OLG Frankfurt am Main: "Transe" ist ein Schimpf­wort

12.07.2024

Ein Blogger bezeichnete eine trans Frau als "Transe". Das OLG Frankfurt am Main hat nun entschieden, dass dies nicht von der Meinungsfreiheit gedeckt ist. Dagegen kann allerdings noch Verfassungsbeschwerde erhoben werden.

Die trans Frau Janka Kluge hat im Prozess gegen einen Blogger vor dem Oberlandesgericht (OLG) Frankfurt am Main Recht bekommen. Das OLG hat damit den ihr zuvor vom Landgericht (LG) Frankfurt zugesprochenen Unterlassungsanspruch (LTO berichtete) bestätigt (Urt. v. 09.07.2024, Az. 16 U 92/23).

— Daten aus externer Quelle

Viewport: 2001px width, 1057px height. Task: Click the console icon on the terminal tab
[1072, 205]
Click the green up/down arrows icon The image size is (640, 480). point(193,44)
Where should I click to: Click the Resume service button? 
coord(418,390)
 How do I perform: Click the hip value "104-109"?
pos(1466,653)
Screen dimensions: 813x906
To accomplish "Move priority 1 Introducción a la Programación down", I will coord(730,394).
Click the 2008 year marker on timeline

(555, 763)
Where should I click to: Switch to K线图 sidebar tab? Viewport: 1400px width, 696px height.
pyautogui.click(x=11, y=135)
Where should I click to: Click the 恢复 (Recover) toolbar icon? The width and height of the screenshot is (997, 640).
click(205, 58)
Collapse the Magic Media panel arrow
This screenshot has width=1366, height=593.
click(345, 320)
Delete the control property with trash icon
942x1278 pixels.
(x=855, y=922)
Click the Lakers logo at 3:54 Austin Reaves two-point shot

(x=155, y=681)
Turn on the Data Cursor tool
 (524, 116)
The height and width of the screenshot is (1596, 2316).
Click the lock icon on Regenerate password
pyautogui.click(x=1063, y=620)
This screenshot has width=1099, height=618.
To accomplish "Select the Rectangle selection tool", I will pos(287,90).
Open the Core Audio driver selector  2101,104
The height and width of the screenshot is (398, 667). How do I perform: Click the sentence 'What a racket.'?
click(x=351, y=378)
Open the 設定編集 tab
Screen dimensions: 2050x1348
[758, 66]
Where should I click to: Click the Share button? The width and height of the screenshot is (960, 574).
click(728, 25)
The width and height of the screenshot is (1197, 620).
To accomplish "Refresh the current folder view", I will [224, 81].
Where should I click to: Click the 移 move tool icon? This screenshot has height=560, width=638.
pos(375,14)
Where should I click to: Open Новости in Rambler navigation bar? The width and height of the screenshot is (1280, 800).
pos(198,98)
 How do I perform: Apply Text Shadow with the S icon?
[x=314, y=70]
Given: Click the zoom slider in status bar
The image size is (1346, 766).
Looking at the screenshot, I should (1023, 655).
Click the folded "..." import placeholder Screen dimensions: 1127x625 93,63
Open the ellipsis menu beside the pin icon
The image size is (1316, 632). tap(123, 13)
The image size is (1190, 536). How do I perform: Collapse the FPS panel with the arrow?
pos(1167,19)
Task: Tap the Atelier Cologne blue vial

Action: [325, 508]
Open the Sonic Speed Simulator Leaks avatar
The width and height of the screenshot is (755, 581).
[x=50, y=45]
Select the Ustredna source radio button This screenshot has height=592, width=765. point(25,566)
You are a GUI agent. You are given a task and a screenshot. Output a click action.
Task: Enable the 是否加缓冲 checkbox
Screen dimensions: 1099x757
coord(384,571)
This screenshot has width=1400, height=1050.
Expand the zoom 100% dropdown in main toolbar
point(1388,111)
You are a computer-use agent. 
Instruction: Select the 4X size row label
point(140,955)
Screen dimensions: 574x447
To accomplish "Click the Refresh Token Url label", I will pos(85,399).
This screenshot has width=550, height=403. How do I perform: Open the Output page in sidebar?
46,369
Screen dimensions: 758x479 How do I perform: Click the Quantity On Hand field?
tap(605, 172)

Konkret ging es um die Aussage "Totalitär tickende Transe zieht den Schwanz ein", die der Mann in dem Blog Ansage.org getätigt hatte. Hintergrund der inkriminierten Äußerung des Bloggers war, dass Kluge erfolglos versuchte, ihn wegen einer anderen Äußerung abzumahnen. Kluge hatte nach einem Hinweisbeschluss des Gerichts auf ihre Ansprüche verzichtet. Das war der Anlass dafür, dass der Blogger die Meinung äußerte, Kluge ticke totalitär und ziehe "den Schwanz ein".

Das OLG führt in seiner Pressemitteilung aus, dass zwar eine Meinungsäußerung vorliege, die nicht die Grenze zur Schmähkritik überschreite. Der Klägerin stehe allerdings unter Abwägung der widerstreitenden Grundrechtspositionen ein Unterlassungsanspruch zu.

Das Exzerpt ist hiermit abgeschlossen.